“Nineteen.”

Only a few years older than Titus. “And you are qualified to teach everything you listed outside your door?”

“Of course. I am a prodigy. I was finished with volume two of Better Mages by the time I was sixteen.”

Titus had not yet progressed halfway through volume one of Better Mages, the definitive text on higher magic. Gaius teased another few bars of music from his lute, each chord more plummy than the last.

“How can I help you?” asked Gaius, who clearly believed in his own superiority, but was not particularly tedious about it. In fact, there was a glamour to his assurance—a charm, even.

The hard, grim old man Titus remembered had once been this winsome, carefree youth.

“Do you know anything about your daughter, Ariadne?”

“Please,” laughed Gaius, “I am not married yet. But Ariadne is a lovely name. I should like a daughter someday. I will groom her to be as great as Hesperia.”

He had hated the petitions that landed on his door yearly for him to abdicate in her favor. There had been a huge chasm between father and daughter.

“Do you know anything of your future?”

“No, except I am set to knock Titus the Third out of the triumvirate of greats. There is nothing anyone can do to dislodge the first Titus and Hesperia, but I should easily surpass the third Titus’s achievements. What do you think they will call me? Gaius the Grand? Or perhaps Gaius the Glorious?”

They had called him Gaius the Ruinous. And he had known it.

“Care to hear a piece I wrote myself?” asked Gaius.

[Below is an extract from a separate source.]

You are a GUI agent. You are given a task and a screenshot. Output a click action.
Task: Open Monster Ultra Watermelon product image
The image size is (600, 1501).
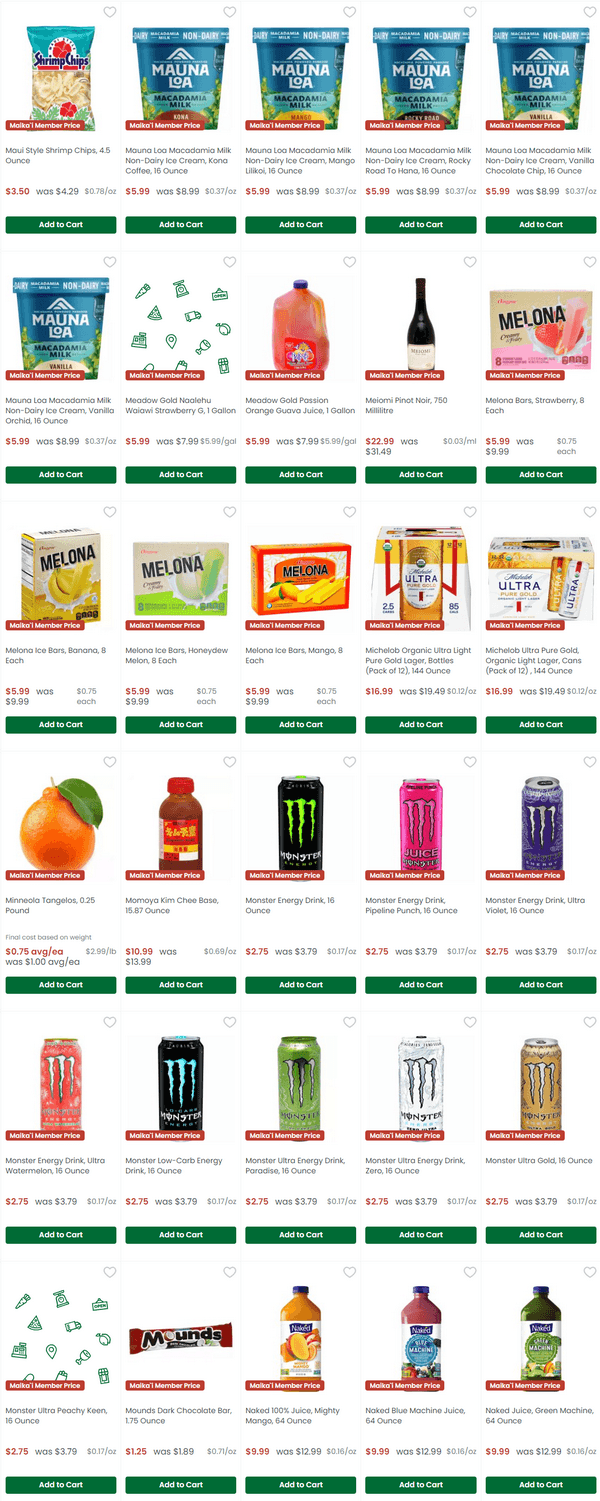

He began without waiting for a reply. The piece was very pretty, as light and sweet as a spring breeze. His face glowed with enjoyment, blissfully ignorant that he would later ban music from court and destroy his priceless instruments one by one.

When he was done, he looked expectantly at Titus. Titus, after a moment of hesitation, clapped. It was good music.

The prince—who would someday have no music, no child, and only tatters of his youthful dreams—graciously inclined his head, acknowledging the applause.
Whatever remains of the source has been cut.